## [PROBLEM TO SOLVE]
Look through the listing and locate every line containing the word "computer"; copy those lines.

## [RECORDS FOR THE TASK]
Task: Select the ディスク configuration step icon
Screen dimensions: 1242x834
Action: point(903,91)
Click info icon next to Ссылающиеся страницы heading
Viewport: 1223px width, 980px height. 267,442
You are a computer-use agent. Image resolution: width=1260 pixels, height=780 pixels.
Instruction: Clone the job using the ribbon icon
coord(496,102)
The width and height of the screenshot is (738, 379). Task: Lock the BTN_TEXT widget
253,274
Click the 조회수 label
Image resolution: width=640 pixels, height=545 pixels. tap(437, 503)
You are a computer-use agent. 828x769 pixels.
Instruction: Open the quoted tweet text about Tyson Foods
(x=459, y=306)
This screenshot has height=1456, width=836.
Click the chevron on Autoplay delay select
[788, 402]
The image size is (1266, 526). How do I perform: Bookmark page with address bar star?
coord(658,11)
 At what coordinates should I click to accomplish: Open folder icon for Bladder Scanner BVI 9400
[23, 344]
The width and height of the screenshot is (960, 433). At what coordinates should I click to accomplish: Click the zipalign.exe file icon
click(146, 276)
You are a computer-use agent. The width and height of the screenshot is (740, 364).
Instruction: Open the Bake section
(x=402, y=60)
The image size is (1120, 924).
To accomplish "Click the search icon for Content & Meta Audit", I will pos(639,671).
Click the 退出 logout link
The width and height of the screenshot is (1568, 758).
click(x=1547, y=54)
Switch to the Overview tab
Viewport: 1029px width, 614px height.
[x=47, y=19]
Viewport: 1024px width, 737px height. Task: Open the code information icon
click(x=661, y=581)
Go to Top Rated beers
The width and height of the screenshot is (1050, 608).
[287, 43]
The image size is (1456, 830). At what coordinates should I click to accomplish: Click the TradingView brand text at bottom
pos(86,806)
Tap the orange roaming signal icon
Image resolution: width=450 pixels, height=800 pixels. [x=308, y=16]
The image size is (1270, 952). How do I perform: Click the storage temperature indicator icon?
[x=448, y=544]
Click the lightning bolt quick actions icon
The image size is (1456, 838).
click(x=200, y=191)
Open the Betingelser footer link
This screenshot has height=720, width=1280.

## [OUTPUT OF THE EXERCISE]
You are a computer-use agent. Image resolution: width=1260 pixels, height=780 pixels.
You are a computer-use agent. 828x769 pixels.
You are a computer-use agent. The width and height of the screenshot is (740, 364).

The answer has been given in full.